Edit: outguess is finding binary data in the file, but the binary data is 57643 bytes, far larger than a PGP key. outguess 0.13 supposedly finds a smaller payload... Yeah my guess is just false positive.

This is very much an extraordinary claim and IMO is entirely without merit.

For those who do not know anything about steganography, it is the science of hiding messages in the 'noise' of a carrier file. The carrier file is most commonly an image or a video. Since image and video files are so large, and the eye cannot detect minor differences in low level bits (think the difference between the hex color #ff6600 used in the HN title bar... if you changed it to #ff6601 one day, you would not be able to visually perceive that the color changed, yet you've now 'hidden' a 1 bit in your image)

NOW back to this... in the late 90's and early 2000's the steganography thing was HUGE. As in, tons of research and home-grown tools were developed during this time. "Outguess" was one of those tools, and it looks like the one referenced from the Twitter screenshot.
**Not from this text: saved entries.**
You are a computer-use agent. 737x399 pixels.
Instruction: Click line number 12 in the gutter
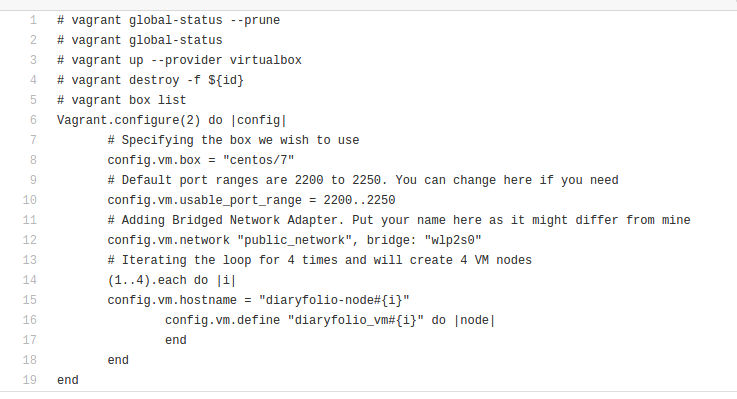click(30, 240)
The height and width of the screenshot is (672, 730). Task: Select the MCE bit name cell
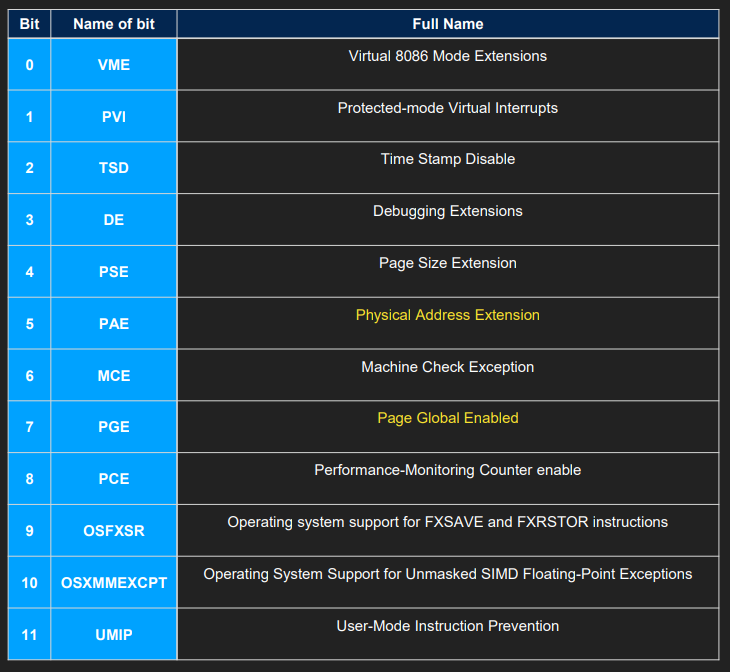point(114,376)
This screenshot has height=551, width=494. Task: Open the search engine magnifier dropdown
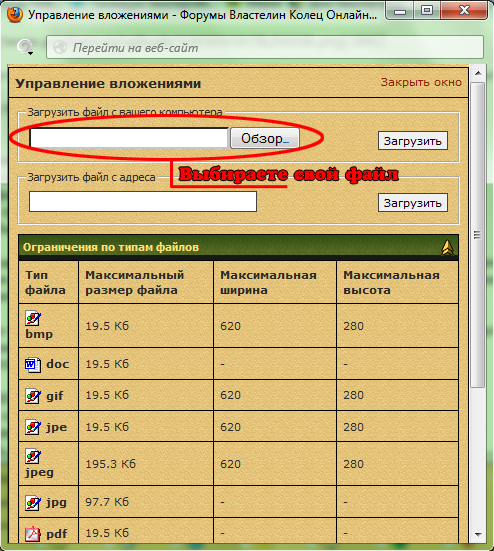[x=26, y=47]
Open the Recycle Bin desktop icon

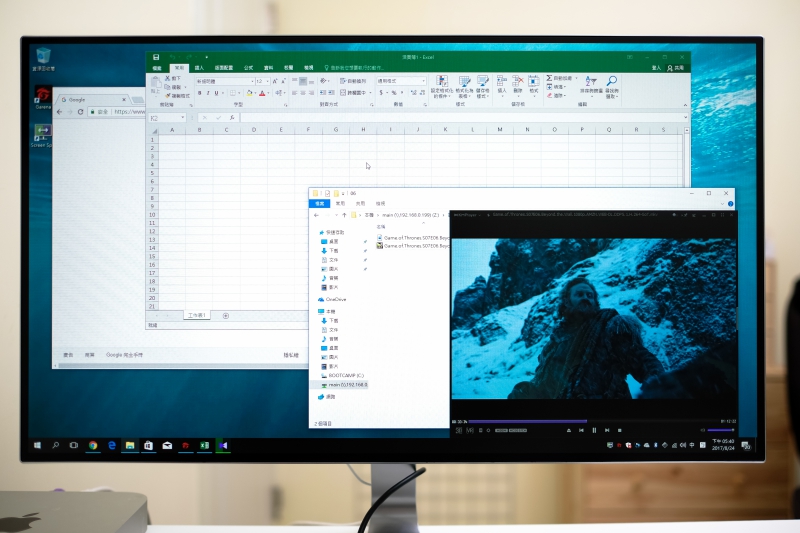43,56
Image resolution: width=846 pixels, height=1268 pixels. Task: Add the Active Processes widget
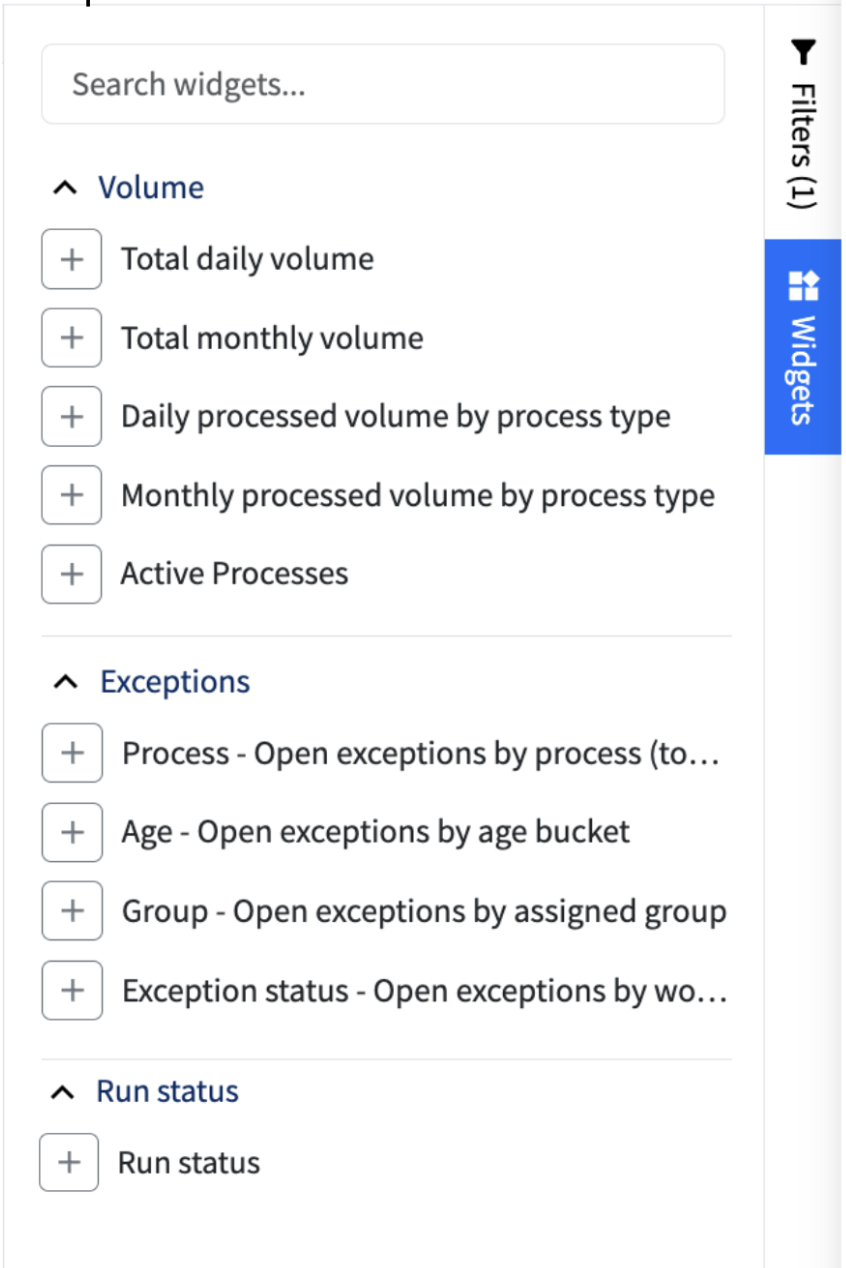click(71, 574)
Remember, at its most basic level, steganography is nothing more than 'flipping' the least order bits of 'something' - whether it's color indices in a GIF file, or in this case, a JPEG file. There's no "marker" that says HEY, STEGANOGRAPHY HERE. After all, that would defeat the purpose, no?

Therefore, this is PERFECT fodder for conspiracy theorists to hook in ignorant (not using in a derogatory fashion, just folks who don't know) laypersons into thinking there is something "hidden" by waving their hands with jargon and pseudoscience. Try it for yourself- run 'outguess' in extraction mode against ANY jpeg file and you'll get random data back. Voila! Hidden messages everywhere! Better yet ENCRYPTED HIDDEN MESSAGES! OH NOES!

Now this is not all to say that steganography has never been used for high level statecraft. Read all about FBI Operation Ghost Stories - https://www.fbi.gov/news/stories/operation-ghost-stories-ins....

TL;DR: a team of undeclared Russian spies (so-called 'illegals') lived inside the US for years, sending data back to Moscow. One of the ways they communicated with the "Center" was through - you guessed it - steganography. You can read all about how it worked in the criminal complaint here: https://vault.fbi.gov/ghost-stories-russian-foreign-intellig... - start at page 143.

It's important to say that using the LSB for steganography is trivially detectable unless the image is enormous and the hidden data is small.

There's been some work of the best ratio but I can't find it at the moment.

Interesting to see this go from the front page to well past 100 in only a few minutes.
I don't even see it in the top 500 anymore....although maybe I overlooked it when scrolling too fast.

Nvm, upon review this post is now Flagged.